顕微鏡用迅速試料作成装置 (TENSEC)

本装置は真空引しした後、プラズマ化したアルゴンイオンを満たし、試料表面の不純物を取り除くとともにエッチングする。結晶構造や方位の違いを浮き彫りにする。従来のケミカルエッチングより、高精度・高精密である。
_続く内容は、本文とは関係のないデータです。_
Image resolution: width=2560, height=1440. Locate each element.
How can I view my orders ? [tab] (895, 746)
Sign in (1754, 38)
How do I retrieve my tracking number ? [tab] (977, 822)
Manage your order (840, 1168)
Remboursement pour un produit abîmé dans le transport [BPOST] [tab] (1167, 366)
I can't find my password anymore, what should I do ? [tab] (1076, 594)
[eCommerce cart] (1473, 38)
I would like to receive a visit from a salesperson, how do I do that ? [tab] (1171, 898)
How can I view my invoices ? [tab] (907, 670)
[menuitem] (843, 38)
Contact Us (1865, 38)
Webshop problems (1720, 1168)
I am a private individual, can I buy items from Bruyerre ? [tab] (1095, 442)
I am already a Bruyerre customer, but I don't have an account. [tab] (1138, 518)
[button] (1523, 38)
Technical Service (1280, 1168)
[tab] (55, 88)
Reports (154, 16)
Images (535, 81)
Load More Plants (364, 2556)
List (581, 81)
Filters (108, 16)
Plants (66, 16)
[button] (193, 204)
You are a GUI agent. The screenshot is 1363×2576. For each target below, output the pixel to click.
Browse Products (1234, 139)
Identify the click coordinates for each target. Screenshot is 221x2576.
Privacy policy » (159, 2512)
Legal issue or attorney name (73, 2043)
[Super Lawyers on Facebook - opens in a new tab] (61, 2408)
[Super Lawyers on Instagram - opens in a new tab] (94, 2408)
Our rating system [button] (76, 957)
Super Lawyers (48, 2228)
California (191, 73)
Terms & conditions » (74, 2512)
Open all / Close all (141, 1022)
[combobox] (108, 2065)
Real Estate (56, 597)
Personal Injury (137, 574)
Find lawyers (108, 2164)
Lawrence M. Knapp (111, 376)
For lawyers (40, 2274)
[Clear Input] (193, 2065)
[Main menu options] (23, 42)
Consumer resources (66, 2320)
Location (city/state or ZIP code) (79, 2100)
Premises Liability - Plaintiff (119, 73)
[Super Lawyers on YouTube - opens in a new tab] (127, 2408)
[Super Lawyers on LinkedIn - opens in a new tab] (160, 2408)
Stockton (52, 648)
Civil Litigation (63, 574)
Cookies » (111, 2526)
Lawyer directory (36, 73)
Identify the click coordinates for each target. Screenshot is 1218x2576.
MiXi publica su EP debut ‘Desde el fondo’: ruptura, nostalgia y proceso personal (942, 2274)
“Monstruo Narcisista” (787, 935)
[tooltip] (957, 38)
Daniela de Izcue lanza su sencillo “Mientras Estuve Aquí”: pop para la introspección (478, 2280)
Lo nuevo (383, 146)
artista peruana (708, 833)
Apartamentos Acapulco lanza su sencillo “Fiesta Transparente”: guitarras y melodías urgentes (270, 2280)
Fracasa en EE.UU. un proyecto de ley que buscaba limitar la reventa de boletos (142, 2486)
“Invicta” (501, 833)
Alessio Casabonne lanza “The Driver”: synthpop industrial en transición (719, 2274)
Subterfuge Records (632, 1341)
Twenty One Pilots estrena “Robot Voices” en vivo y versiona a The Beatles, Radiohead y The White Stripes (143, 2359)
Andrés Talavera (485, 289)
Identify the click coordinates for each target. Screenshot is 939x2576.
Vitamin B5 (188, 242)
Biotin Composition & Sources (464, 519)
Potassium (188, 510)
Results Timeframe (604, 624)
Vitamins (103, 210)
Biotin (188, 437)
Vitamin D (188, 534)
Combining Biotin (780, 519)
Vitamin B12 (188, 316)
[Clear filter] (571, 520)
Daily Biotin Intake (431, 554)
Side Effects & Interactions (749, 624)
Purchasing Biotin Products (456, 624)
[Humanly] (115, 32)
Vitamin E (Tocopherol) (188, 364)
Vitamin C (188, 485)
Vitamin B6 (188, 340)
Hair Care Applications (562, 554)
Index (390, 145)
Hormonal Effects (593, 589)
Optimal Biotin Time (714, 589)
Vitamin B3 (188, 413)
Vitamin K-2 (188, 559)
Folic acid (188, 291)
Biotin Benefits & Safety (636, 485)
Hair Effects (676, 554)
初心者も自分で操作できますが、その場合スタッフの勤務時間中とします。



概 要
【仕様】

機種 : 堀場製作所 TENSEC
イオン源 : Arプラズマ
イオンエネルギー : 〜50eV
使用・Kス : アルゴン (純度99.9%) 0.5MPa
試料サイズ : 100(W) × 100(D) × 30(H) mmまで可能
処理面積 : φ2mm,φ4mm,φ7mm
処理速度 : 2.4μm/分 (Si)
試料セット部分 : H1000mm
処理可能サンプル : 金属,半導体,セラミックス,ガラス,岩石

【維持管理担当者】

久保 臣悟 (内線 : 7188) , kubo_s@gm.
※ : E-mailは末尾に kagoshima-u.ac.jp をつけてください。
機器分析施設連絡先 : TEL/FAX 099-285-7188

【設置場所】

理工系総合研究棟 6階

【特徴】

本装置は、Rf電源を使用しサンプル面をロータリポンプで真空引し、その空間にプラズマ化したアルゴンイオンを満たし、発生する高速イオンが試料表面を少しずつはぎとり表面の不純物を取り除くとともに、金属等の結晶構造などを瞬時に浮き彫りにしていく。従来行われていたケミカルエッチング等を使用しなくても良くなった。
また、試料をスパッタするアルゴンイオンが50eVと非常に低いという特徴がある。イオンが試料のなかに侵入する深さはエネルギーに依存しているため、rf-GDではイオンの侵入は1原子層の厚さにも満たない。そのためイオンの侵入による表面の損傷や変質 (mixing層の形成) はほとんど問題にならないうえ、1原子レベルの細かい「組織出し」による精細な画像を得ることができる。